Choose the correct solution graph for the inequality.
7x+2≥30 or 2x-3≤-11
The correct solution graph is:
\begin{tikzpicture}
\draw[->] (-2,0) -- (4,0) node[right] {$x$};
\draw[->] (0,-2) -- (0,4) node[above] {$y$};
\draw[thick, color=blue] (-2,3) -- (2,-1);
\draw[thick, color=blue] (2,-1) -- (4,3);
\end{tikzpicture}
Don't understand how the robot could answer this question, since
no graph could have been shown.
To find the solution graph for the given inequality, let's solve each inequality separately and then graph the solutions.
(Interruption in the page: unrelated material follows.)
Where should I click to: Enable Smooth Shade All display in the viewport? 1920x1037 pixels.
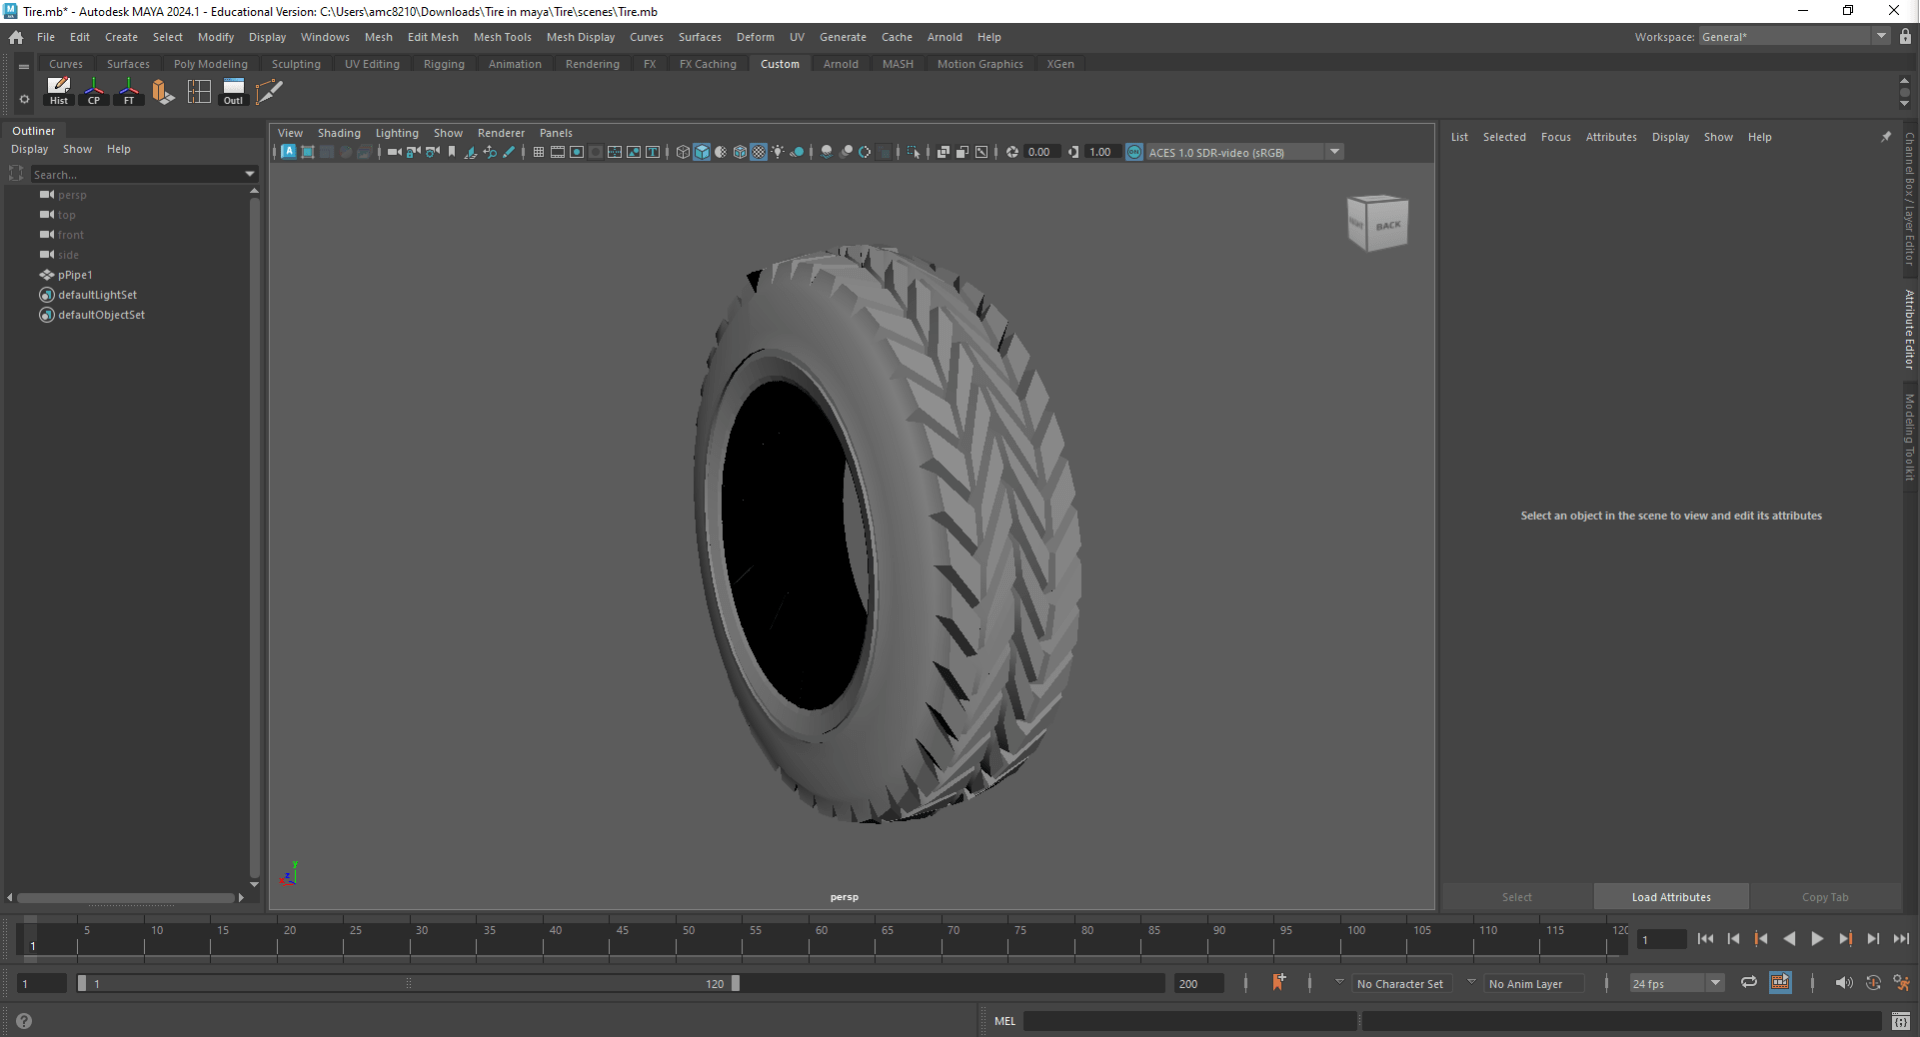tap(703, 152)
First, let's solve the inequality 7x+2≥30:
Subtract 2 from both sides:
7x ≥ 30 - 2
7x ≥ 28
Divide both sides by 7 (since the coefficient of x is 7):
x ≥ 4
Next, let's solve the inequality 2x-3≤-11:
Add 3 to both sides:
2x ≤ -11 + 3
2x ≤ -8
Divide both sides by 2 (since the coefficient of x is 2):
x ≤ -4
Now, let's graph the solutions on a number line:
On the number line, draw a closed circle at x = 4 (since x ≥ 4) and shade to the right.
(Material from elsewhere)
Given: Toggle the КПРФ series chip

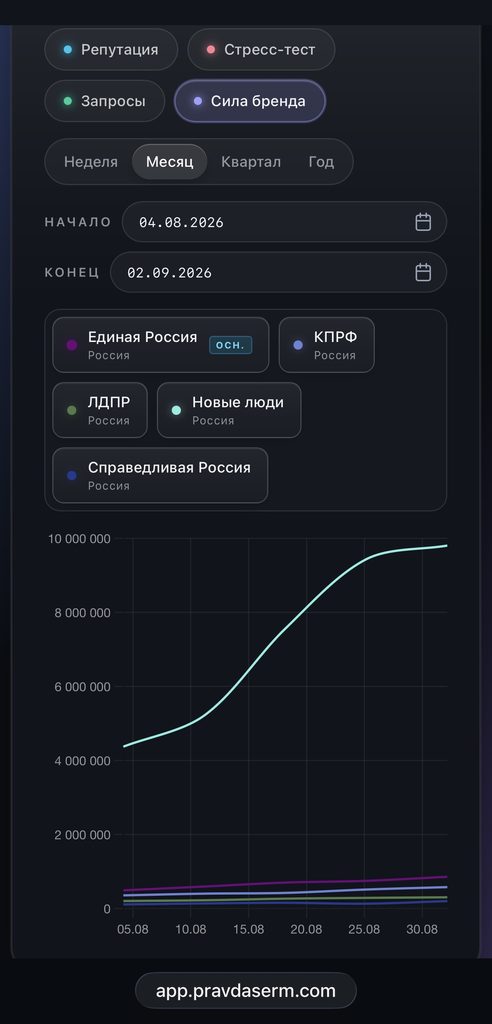Looking at the screenshot, I should click(327, 345).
On the number line, draw a closed circle at x = -4 (since x ≤ -4) and shade to the left.
The correct solution graph for the given inequality is:
<-----------[●-------------->
To find the solution graph for the inequality 7x + 2 ≥ 30 or 2x - 3 ≤ -11, we need to solve each inequality separately and then combine the solution graphs.
Let's start with the first inequality:
7x + 2 ≥ 30
Subtracting 2 from both sides:
7x ≥ 28
Dividing both sides by 7, we get:
x ≥ 4
So the solution for the first inequality is x ≥ 4.
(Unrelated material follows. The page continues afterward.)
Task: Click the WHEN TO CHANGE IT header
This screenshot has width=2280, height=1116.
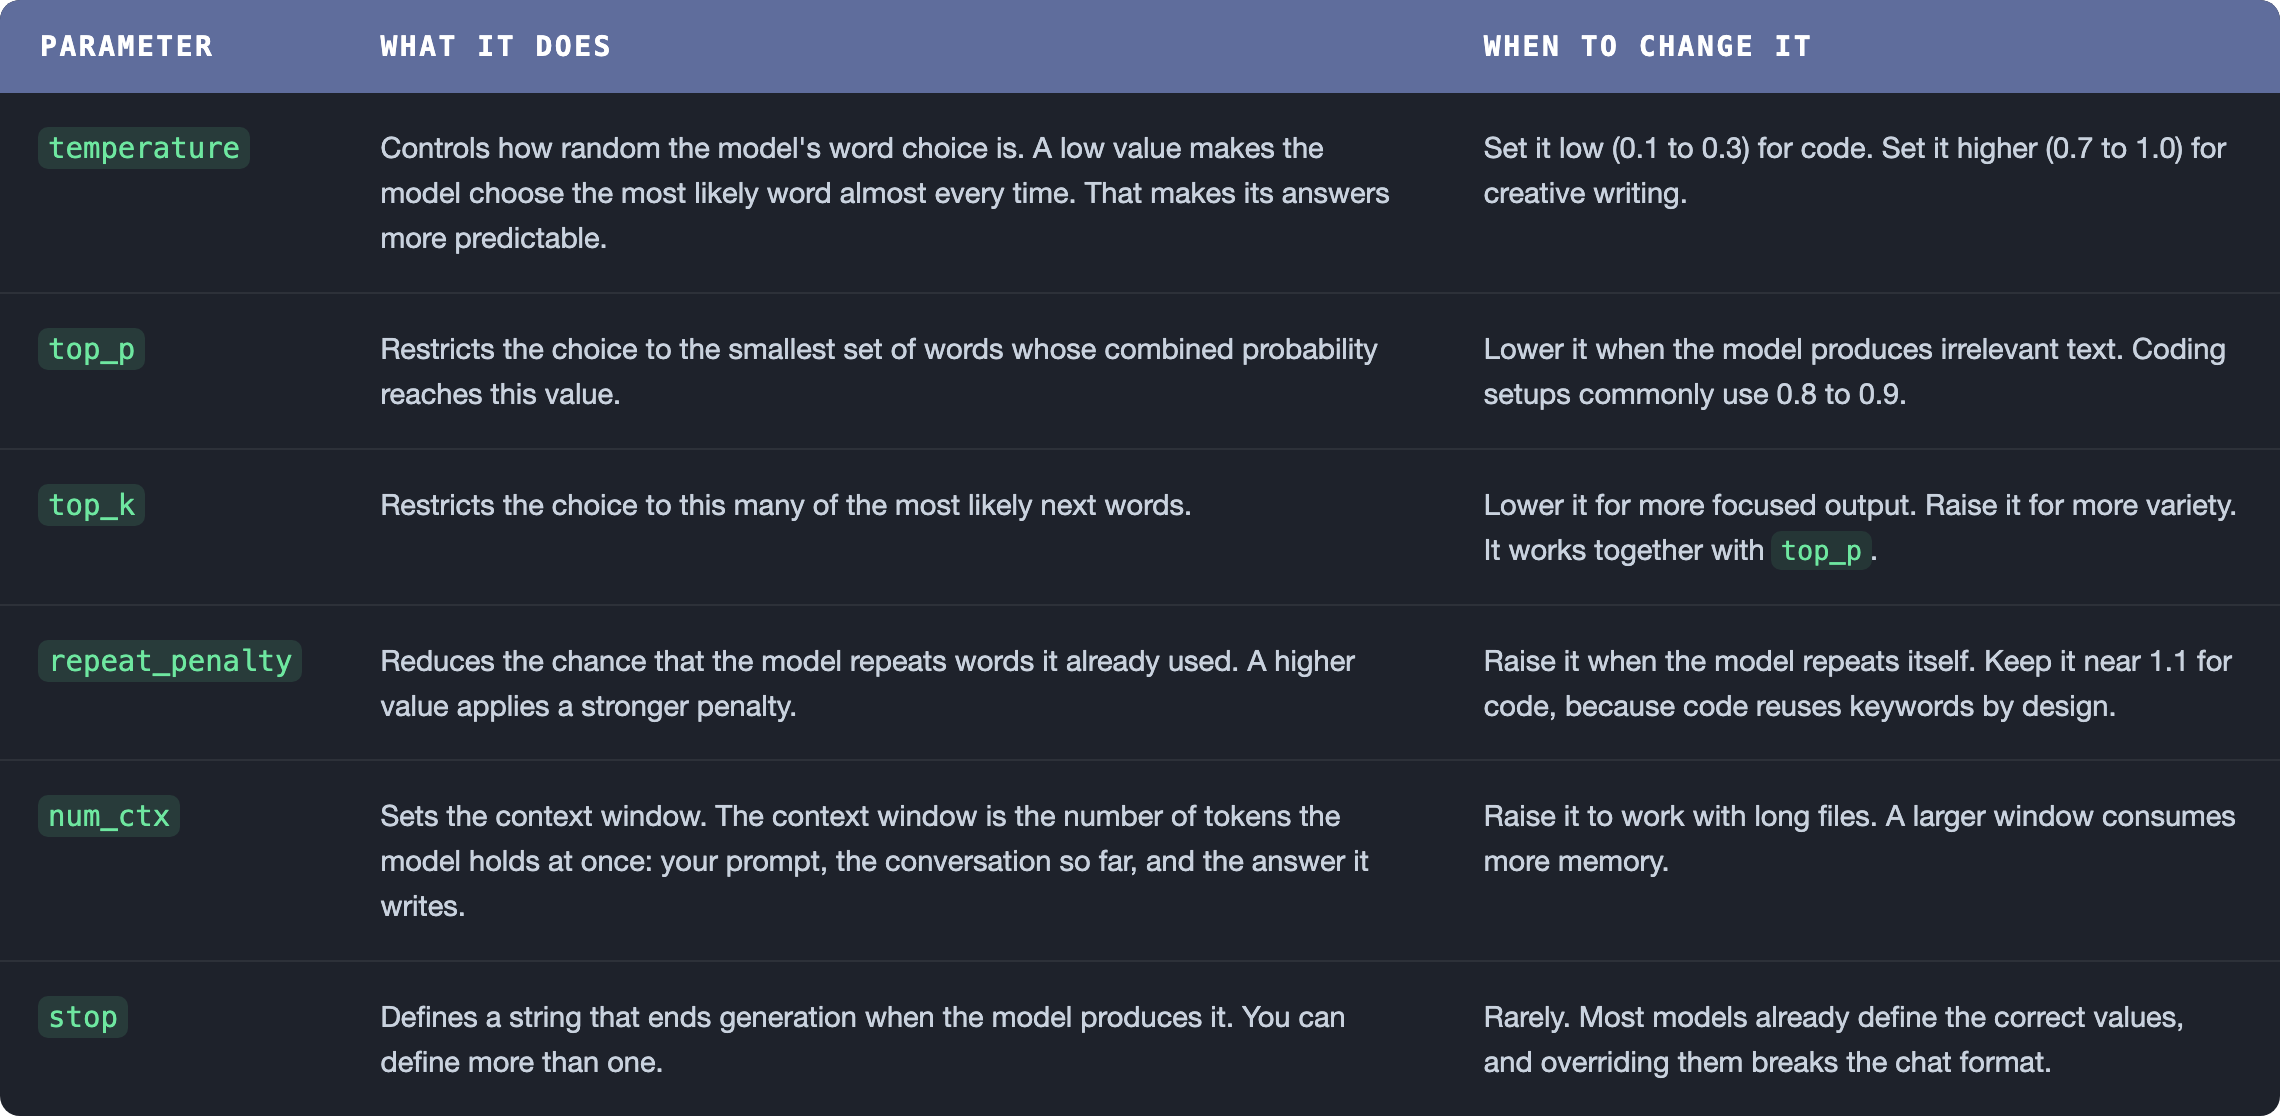Action: click(x=1647, y=46)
Now let's move on to the second inequality:
2x - 3 ≤ -11
Adding 3 to both sides:
2x ≤ -8
Dividing both sides by 2:
x ≤ -4
So the solution for the second inequality is x ≤ -4.
To represent these solutions graphically, we need to draw number lines and shade the regions that satisfy each inequality.
For the first inequality, x ≥ 4, we shade the region to the right of 4 on the number line, including 4:
<-----------[x ≥ 4]--------------------------------------------->
For the second inequality, x ≤ -4, we shade the region to the left of -4 on the number line, including -4:
<-----------[x ≤ -4]--------------------------------------------->
Now we need to find the overlapping region between these two solutions. Since there is no overlap in this case, the solution graph is empty.
Therefore, there is no correct solution graph for the given inequality since the two solutions do not overlap.